_What to work on_
Drop every picture, then transcribe the remaining data exactly.
= Beginning of Section =
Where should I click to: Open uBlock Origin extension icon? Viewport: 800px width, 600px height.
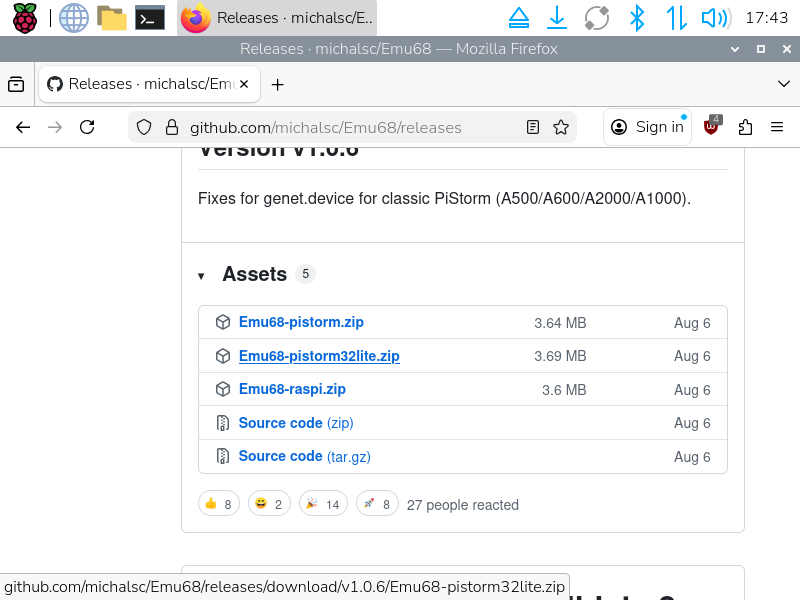tap(712, 127)

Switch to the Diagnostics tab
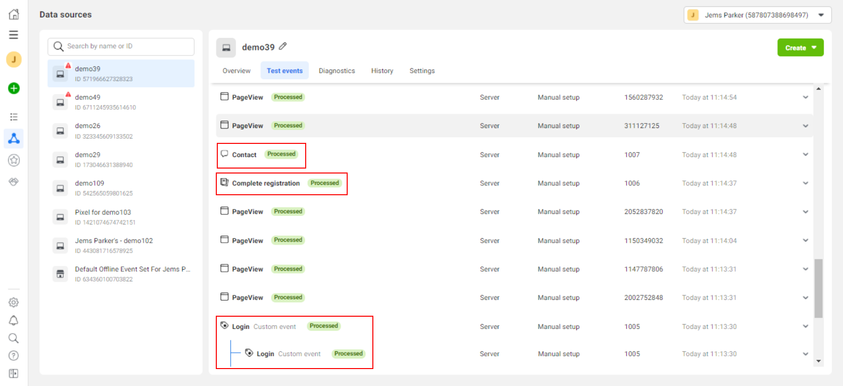337,70
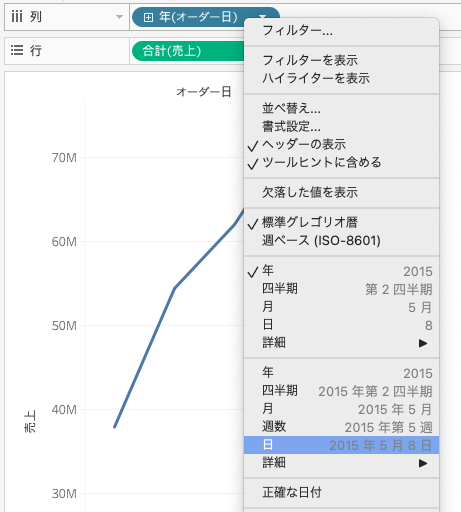Select 標準グレゴリオ暦 calendar option

click(x=341, y=222)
= End of Section =
_Answer to the problem_
Where should I click to: Open uBlock Origin extension icon? Viewport: 800px width, 600px height.
tap(712, 127)

Switch to the Diagnostics tab
337,70
Select 標準グレゴリオ暦 calendar option

click(x=341, y=222)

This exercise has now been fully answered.